Sommaire
Vous en avez assez de tourner encore et toujours dans votre tête les mêmes pensées angoissantes ? Vous voulez en finir avec un souvenir traumatisant ? Une nouvelle méthode fait ses preuves : s’entraîner à chasser ces pensées de son esprit à chaque fois qu’elles se présentent.
Au sommaire:
- La « suppression cognitive» consiste à chasser volontairement de sa conscience les pensées qui nous tourmentent.
- Contrairement à ce qu’on a longtemps supposé, les pensées ainsi refoulées ne reviennent pas forcément à la charge.
- Selon des données scientifiques récentes, les ruminations diminuent et l’on se porte mieux.
Zulkayda Mamat est une habituée des souvenirs traumatiques. D’origine ouigoure, elle a quitté la Chine à l’âge de 12 ans à la suite d’une révolte dans la région du Turkestan oriental, où vit toujours la plus grande partie de sa famille. Plus d’un million de Ouïgours ont été détenus de manière arbitraire dans des camps et prisons d’«éducation politique », comme on les appelle.
«Je connais des personnes dans ces camps. J’ai vu des familles se briser, des vies modifiées en profondeur »,
relate avec émotion la jeune femme, qui vient tout juste d’obtenir un doctorat en neurosciences cognitives à l’université de Cambridge.
Au fil des années, la chercheuse a observé comment les plus résilients des Ouïgours réussissaient à surmonter leur traumatisme. Leur solution semble simple: ils chassent de leur esprit leurs plus mauvais souvenirs. Zulkayda Mamat elle-même est douée pour cet exercice. «C’est presque intuitif pour moi de contrôler mes pensées», explique-t-elle.

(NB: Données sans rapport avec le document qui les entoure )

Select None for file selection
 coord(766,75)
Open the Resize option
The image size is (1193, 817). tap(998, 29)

Supprimer ses pensées négatives pourrait pourtant s’avérer contre-productif, selon de nombreux psychologues cliniciens: après un temps, elles reprendraient de plus bel et conduiraient à aggraver la santé mentale de la personne. La psychanalyse propose donc, plutôt que de bloquer ces idées noires, d’en chercher l’origine et la signification même quand elles ont été enfouies au plus profond de notre esprit.

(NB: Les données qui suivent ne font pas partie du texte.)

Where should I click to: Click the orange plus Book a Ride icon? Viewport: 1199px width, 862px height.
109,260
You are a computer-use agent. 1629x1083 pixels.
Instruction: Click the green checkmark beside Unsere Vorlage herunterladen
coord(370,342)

La neuroscientifique Zulkayda Mamat apporte néanmoins aujourd’hui des données qui confortent son intuition. Dans son article publié le 20 septembre 2023 dans la revue Science Advances, elle et son directeur de thèse, Michael Anderson, chercheur en neurosciences cognitives à l’université de Cambridge, démontrent que la santé mentale des participants à cette étude dont la majorité présentaient des troubles mentaux s’améliore après qu’ils ont été entraînés à supprimer leurs pensées négatives.

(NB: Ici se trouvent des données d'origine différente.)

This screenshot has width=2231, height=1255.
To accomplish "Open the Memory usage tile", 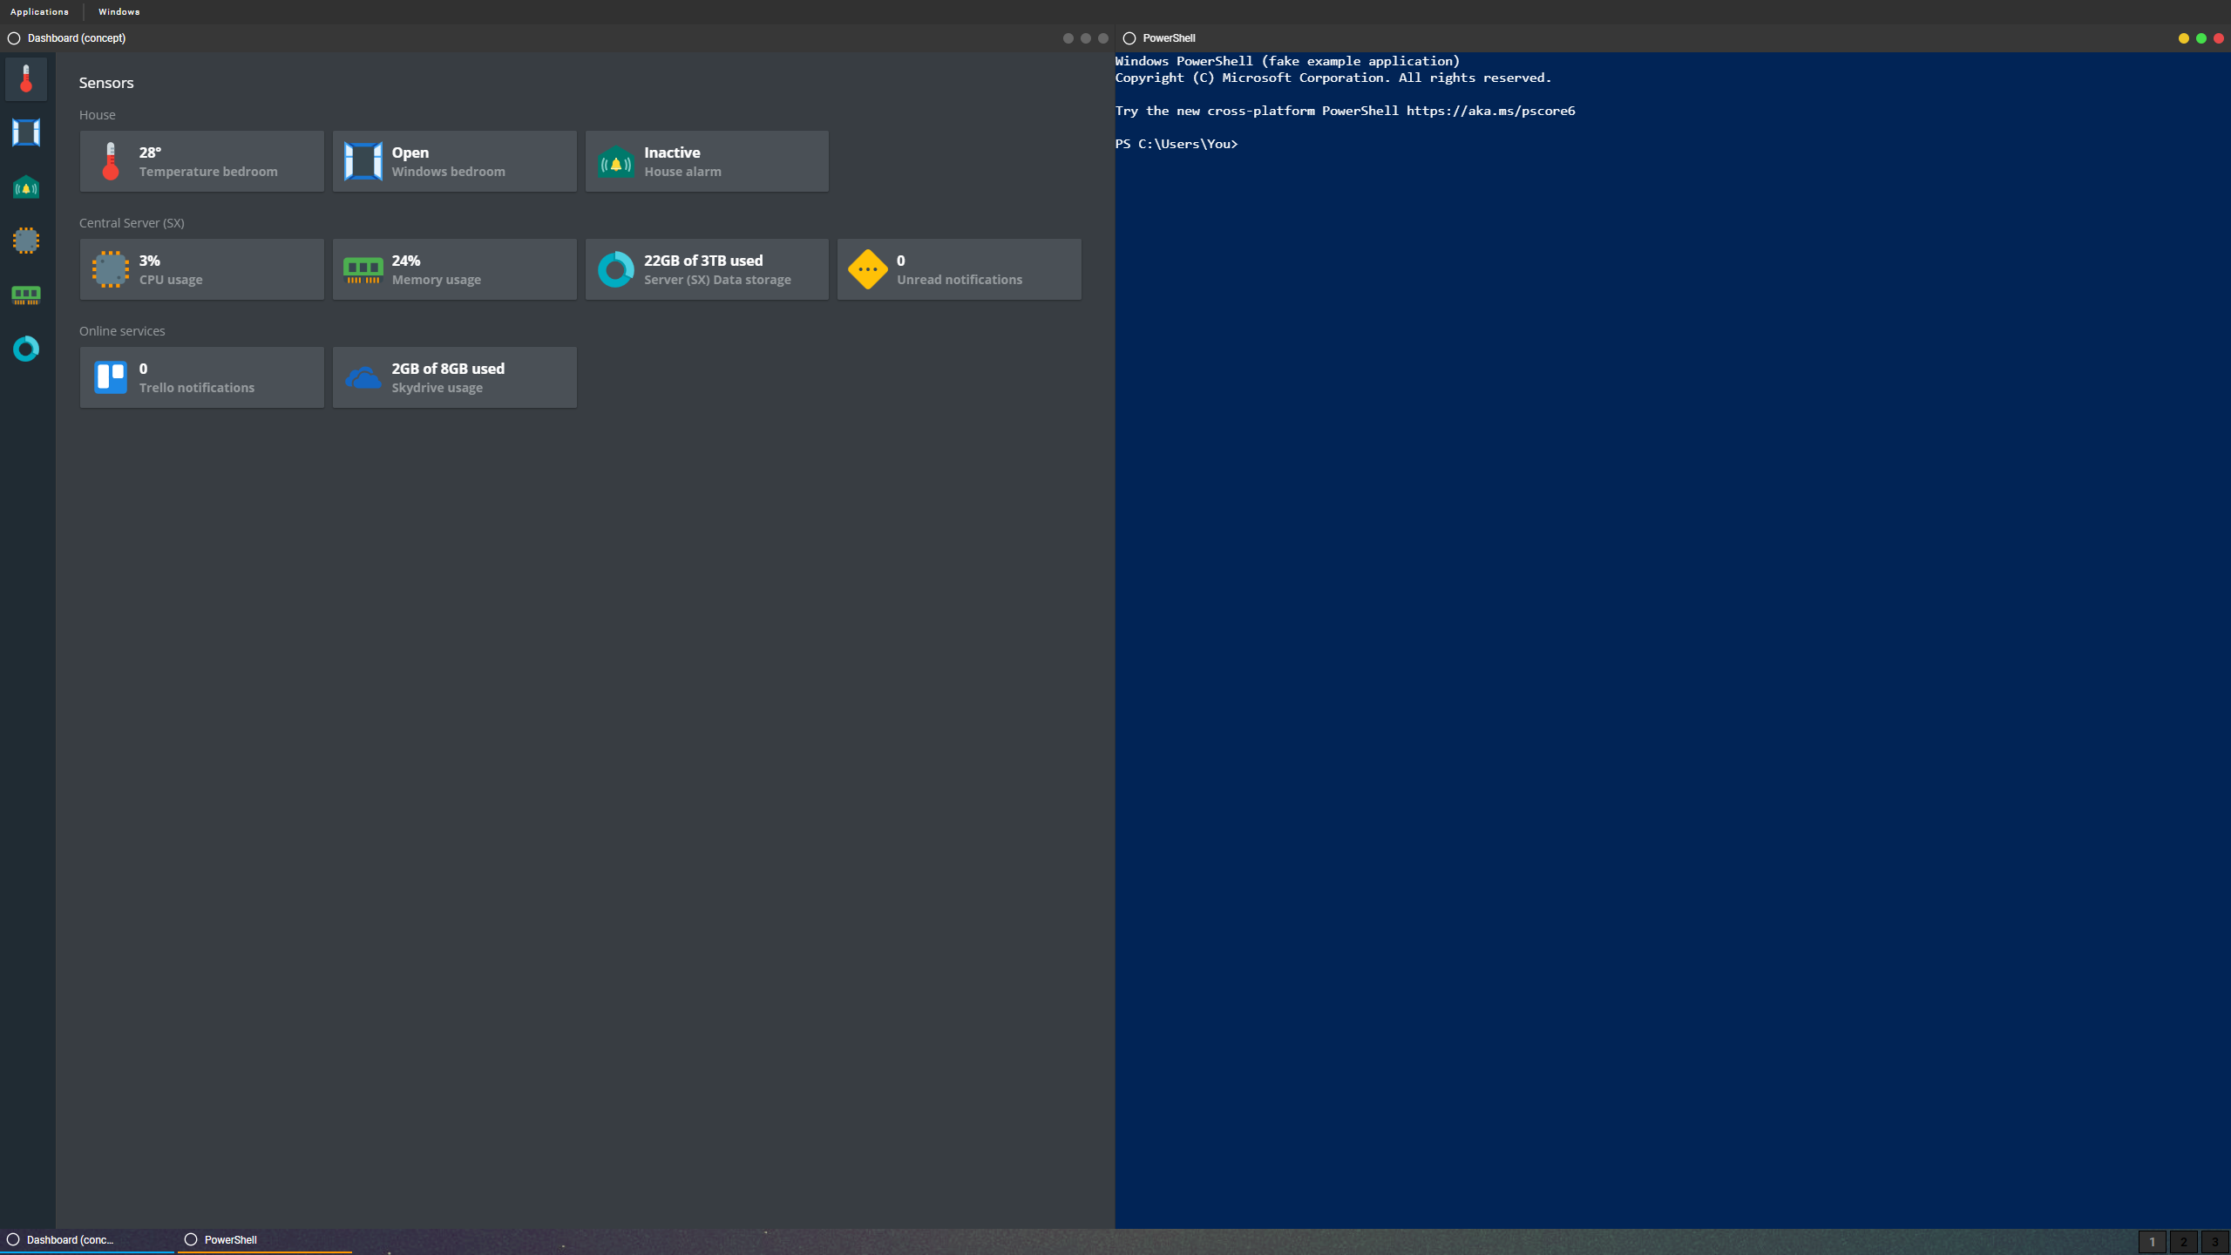I will 454,269.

«Faire disparaître ses idées noires, bien loin de représenter un danger, semble au contraire bénéfique, en particulier pour celles et ceux qui en ont le plus besoin: les personnes souffrant de dépression, d’anxiété ou de stress post-traumatique», déclare Michael Anderson.
Leurs travaux remettent ainsi en question le présupposé selon lequel les individus souffrant de troubles mentaux seraient incapables de chasser leurs mauvaises pensées. Selon Zulkayda Mamat, ce n’est pas le cas, bien au contraire.
«La majorité des personnes prises en compte par notre étude qu’elles aient ou non un problème de santé mentale ont été surprises de constater qu’elles pouvaient apprendre à réduire au à silence certaines de leurs pensées indésirables.»
Cette technique présente des similitudes avec les thérapies comportementales classiques, explique Charan Ranganath, chercheur en psychologie et neurosciences à l’université de Californie.
Dans les deux cas, les patients sont confrontés à des situations ou des éléments qui provoquent chez eux un sentiment de peur ou d’anxiété. Comme le fait d’être placé face au vide pour quelqu’un qui a le vertige. L’objectif est alors d’apprendre à inhiber ces réactions de peur. La nouveauté de cette approche ? Le patient apprend à stopper l’irruption de ses propres pensées négatives.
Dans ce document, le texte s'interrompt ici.